Growth Mindset is the belief that skills and qualities can be cultivated through effort and perseverance. Children who endorse a growth mindset aren’t afraid to stick with challenges because they believe that struggling is part of the learning process. In the opposite mindset, a fixed mindset, children believe that failures are evidence of inferiority and so they are hesitant to stick with hard things.

Parents have a critical role in whether their children endorse a growth or fixed mindset. One strategy to start using is this: start proclaiming Growth Mindset Family Values, then reference them in moments of struggle or challenge (both your moments and your kids’ moments).

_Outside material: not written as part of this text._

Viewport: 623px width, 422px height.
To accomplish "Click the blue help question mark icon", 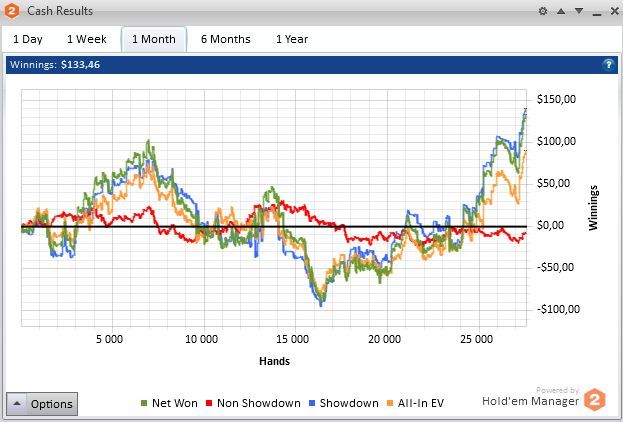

I’ve come up with four Growth Mindset Family Values. Feel free to make them your own or come up with something that feels more like “you.”

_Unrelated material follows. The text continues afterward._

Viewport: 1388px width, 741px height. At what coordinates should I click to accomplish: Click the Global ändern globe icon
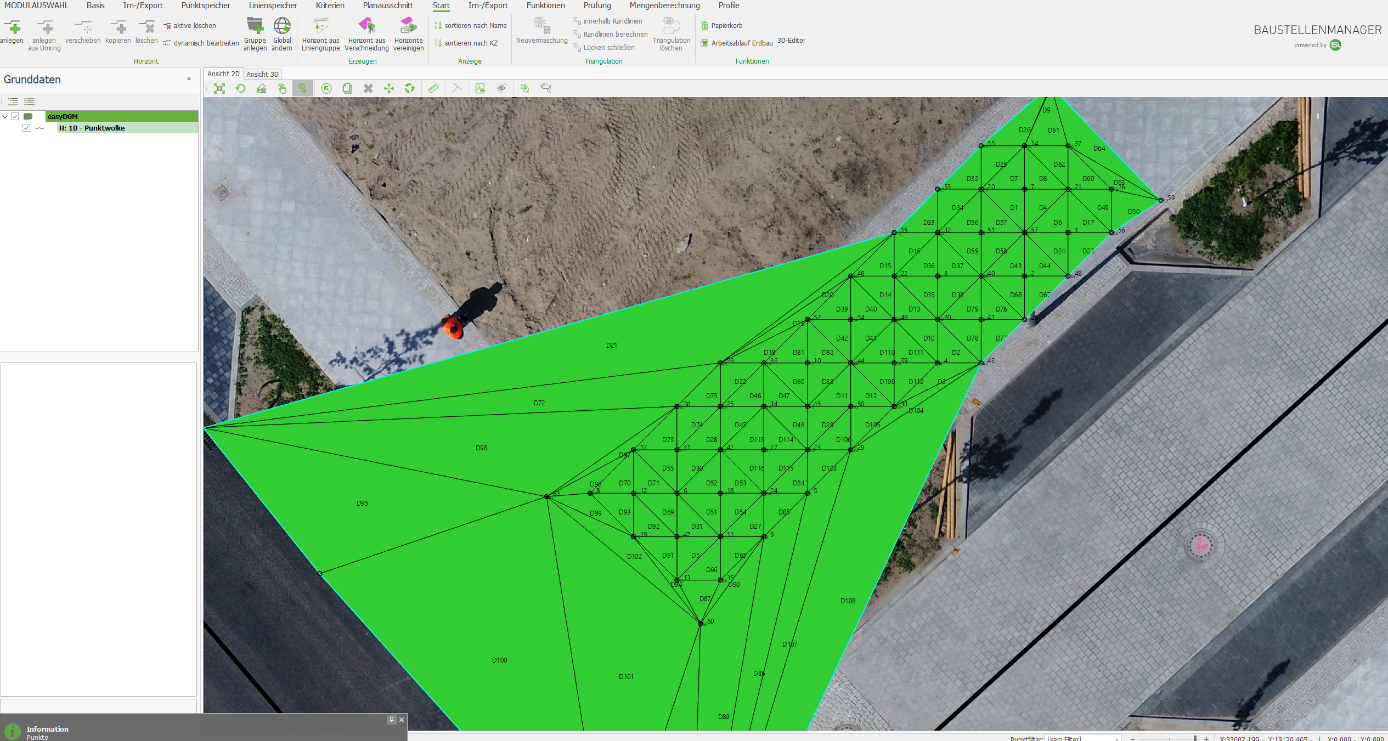pyautogui.click(x=282, y=26)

Growth Mindset Family Values:

1. In our family, we love to be challenged.

2. In our family, how hard we work is more important than coming up with the right answer.

3. In our family, we know that not knowing sits next to learning something new. We love learning new things so we embrace “I don’t know” moments.

4. In our family, we try to remember that sticking with something hard makes our brains grow. And we’re big into brain growth.

Speak about these values often, especially when you’ve made a “mistake” or don’t know something. I’ve been known to act out Growth Mindset while cooking (“Ugh… I think I messed up this recipe! Well, it was a new one and definitely challenged me… and in our family, we do love to be challenged… I learned how to make it better for the next time so that’s pretty awesome!”).

Start struggling more around your child. Instead of opening a PlayDoh easily, struggle with your own as your child tries his. Instead of tying your shoes quickly, make a mistake and then try again.

These Growth Mindset Family Values are critical in helping your child around her school work while she’s at home. When kids endorse growth mindset, they become able to talk themselves through tough math problems, they read paragraphs over and over to make sure they understand correctly, and they aren’t afraid to start a writing assignment that they know will take them a long time.

For older kids, these values work really well in the Resilience Over Academics model I’ve been talking about, so check out those slides and video to bring it all together.

Try This At Home

Print out these values – or, of course, your own – and put them somewhere for everyone to see. Look at them with your kids as you eat breakfast, maybe predict a time over the day that will feel challenging and whether these beliefs and values might be helpful to reference. Use them at night to review the day with your children and remember, with positivity, Growth Mindset moments. And, perhaps the most powerfully, remind yourself of these values; say them to yourself as you encounter difficulty, disappointment, and distress.